Lawmakers also tried to boost support for solar and wind power.
The bill would let agricultural and horticultural land be used for solar panels as long as they don’t impede the continued use of the land for agricultural or horticultural uses. It would also offer tax breaks to companies that are likely to contribute substantially to the “manufacture, fabrication, and assembly” of domestic supply chain components of the offshore wind industry.
Building construction can also play a role — helpful or harmful — in fossil fuel emissions.
Under the bill, 10 cities and towns would be allowed to require fossil fuel-free new construction, as long as each community first meets the 10% affordable housing target set by state law and also exempts life sciences labs and health care facilities from the all-electric requirement.
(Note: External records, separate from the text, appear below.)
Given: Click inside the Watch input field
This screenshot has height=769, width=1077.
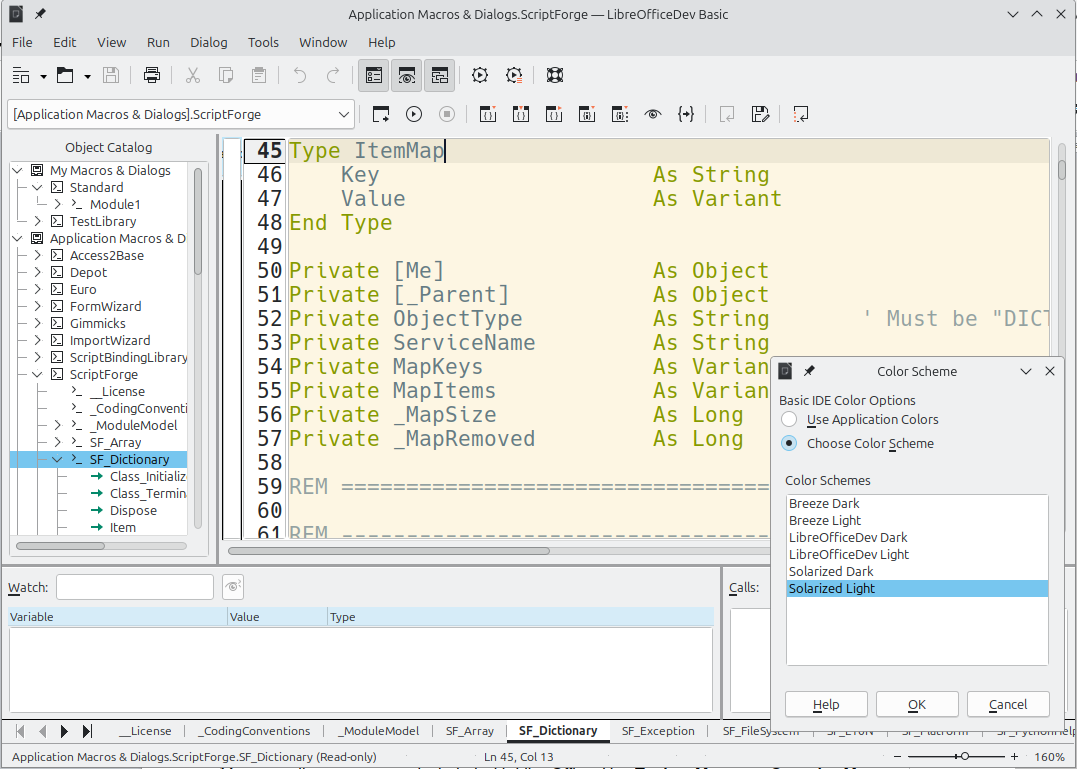Looking at the screenshot, I should [135, 587].
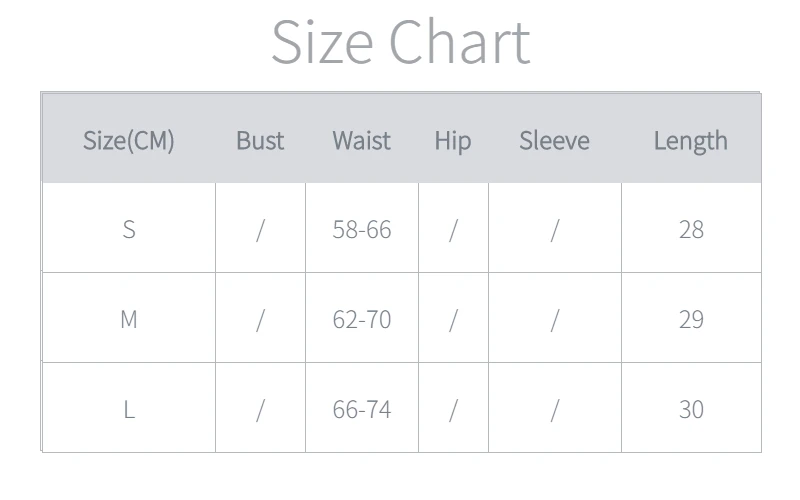The width and height of the screenshot is (800, 500).
Task: Select the Bust column header
Action: click(x=260, y=140)
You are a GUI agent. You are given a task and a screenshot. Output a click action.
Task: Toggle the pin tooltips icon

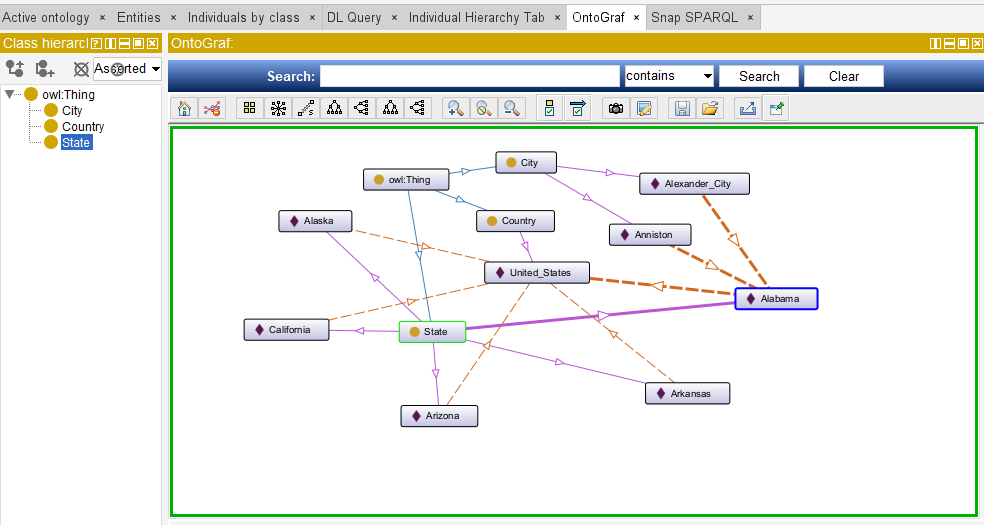click(776, 109)
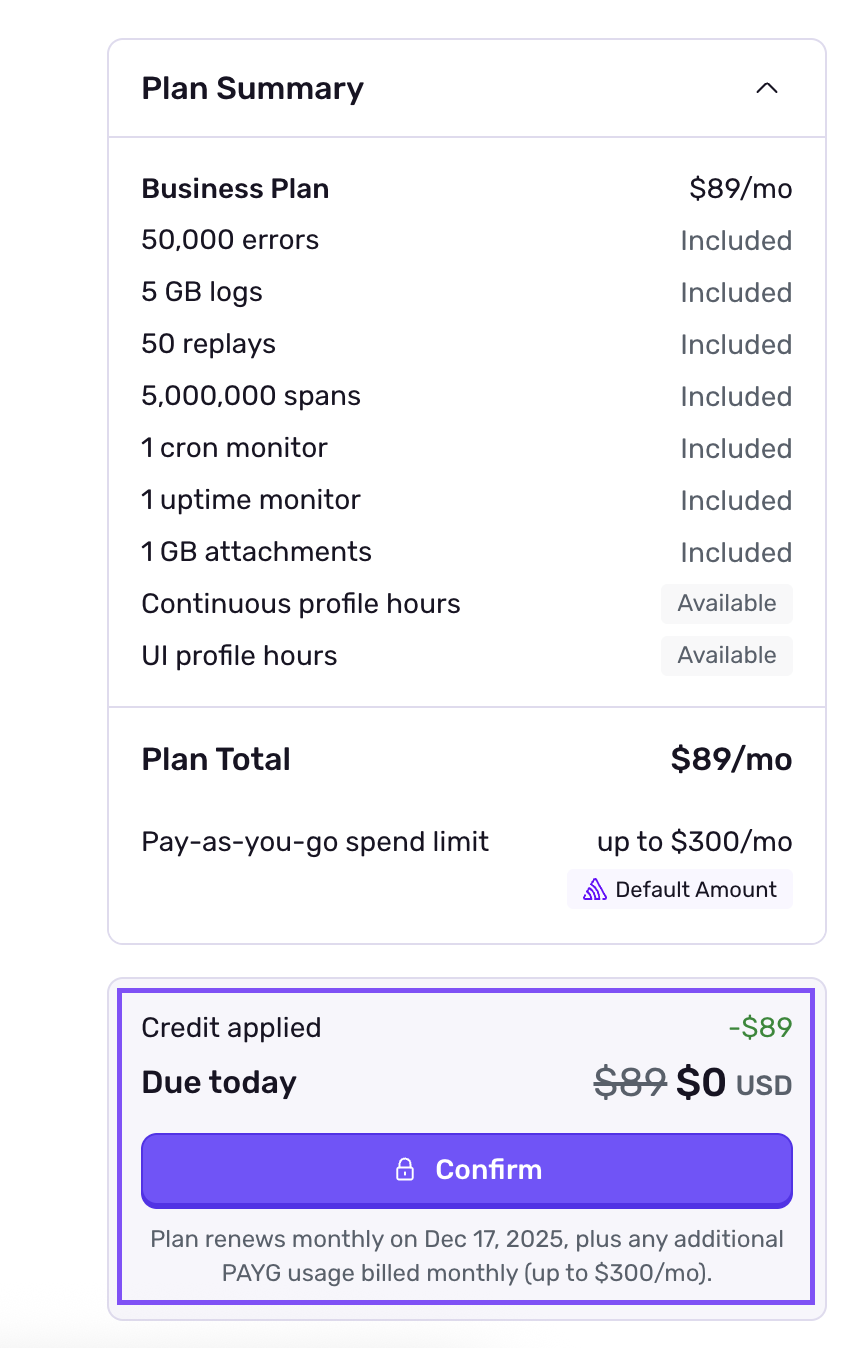Viewport: 862px width, 1348px height.
Task: Click the Business Plan title
Action: pyautogui.click(x=235, y=189)
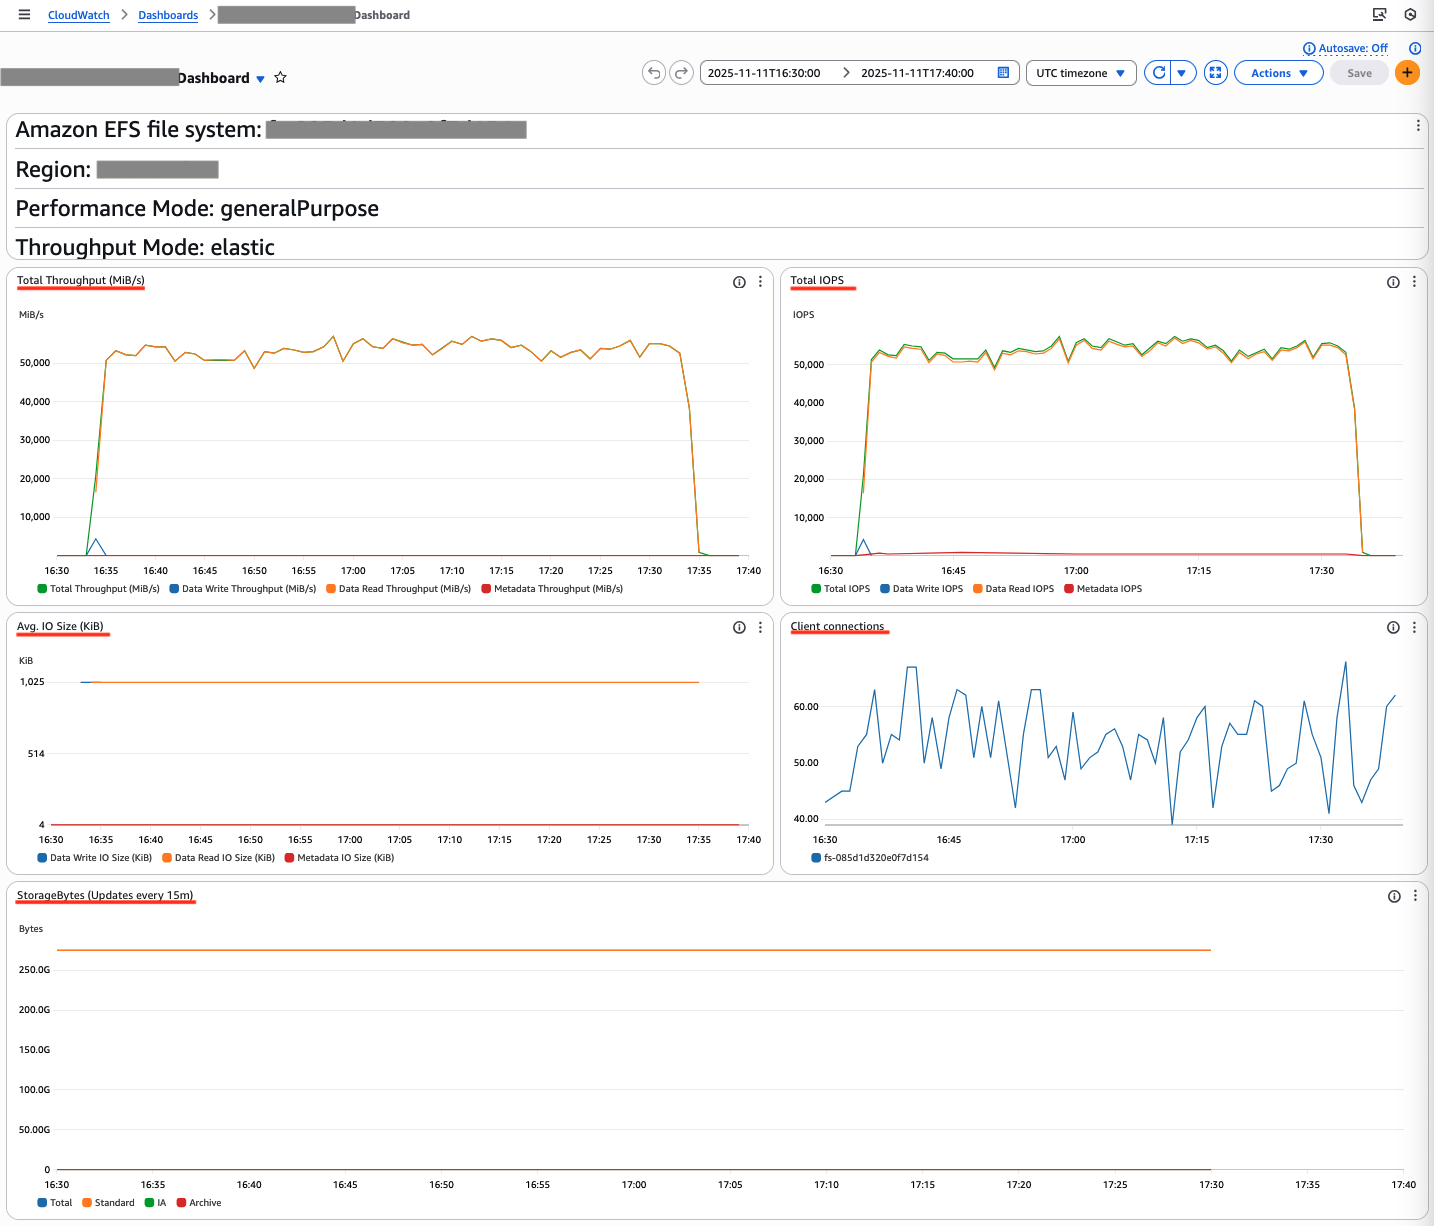Open the StorageBytes widget three-dot menu

point(1414,896)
Massachusetts in recent years has ramped up efforts to increase its reliance on renewable energy, particularly in supporting offshore wind projects.
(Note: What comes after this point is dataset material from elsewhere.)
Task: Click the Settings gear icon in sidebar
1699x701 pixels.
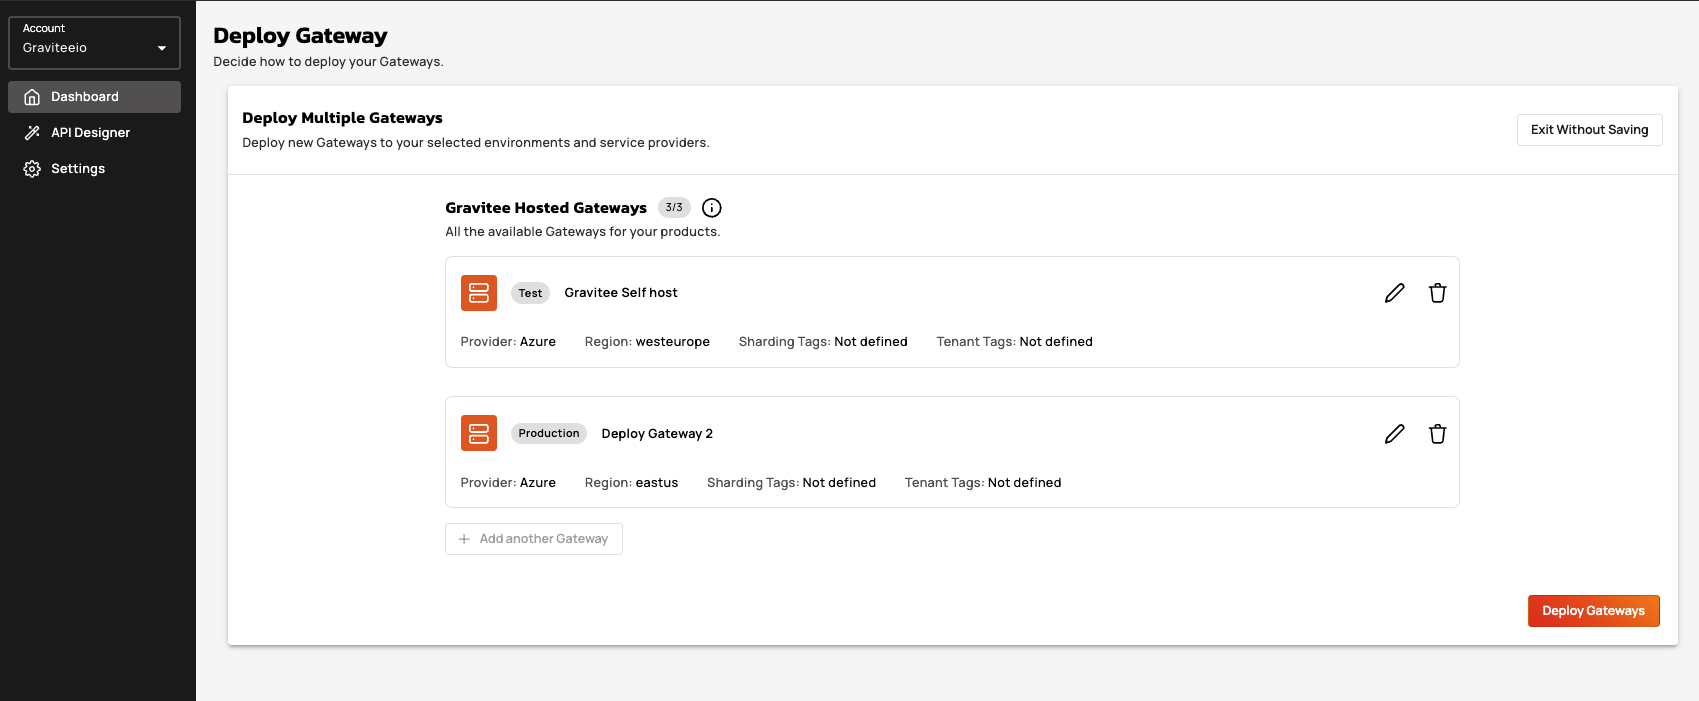Action: [x=32, y=169]
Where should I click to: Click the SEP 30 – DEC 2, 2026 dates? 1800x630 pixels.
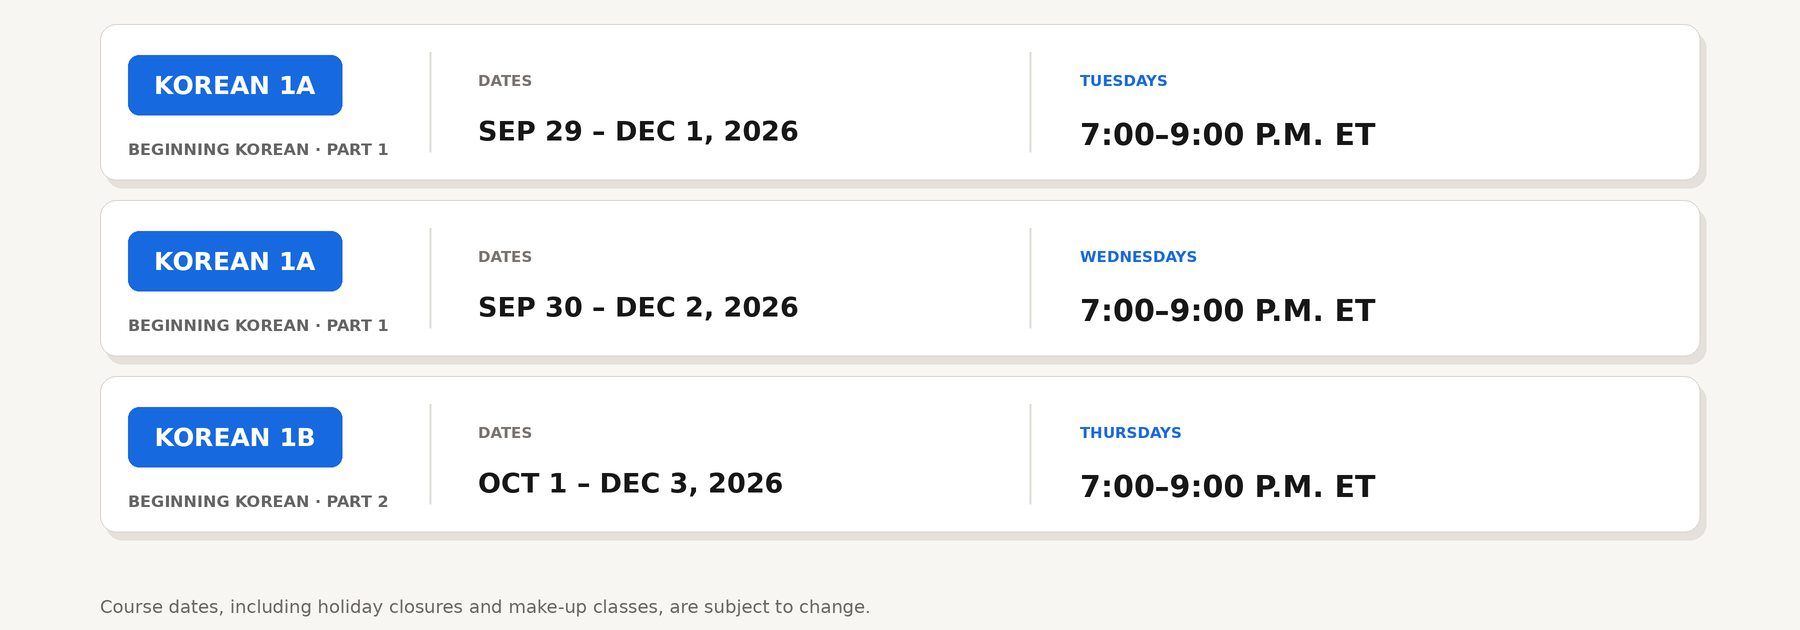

Baker last year signed a separate bill into law aimed at creating a net-zero greenhouse gas emission limit by 2050.
The legislation would also strengthen protections for “environmental justice populations” — typically lower income communities facing greater health risks from pollution.
Not all of the state’s renewable energy efforts have gone smoothly.
Officials in Maine last year blocked a $1 billion electricity transmission line aimed at bringing Canadian hydropower to New England, including Massachusetts, after Maine residents rebuked the project in a referendum.
On Thursday the Maine Department of Environmental Protection’s citizen board rejected the latest effort to kill the power line. The state Supreme Court is expected to rule on two lawsuits related to the power line project in the coming weeks.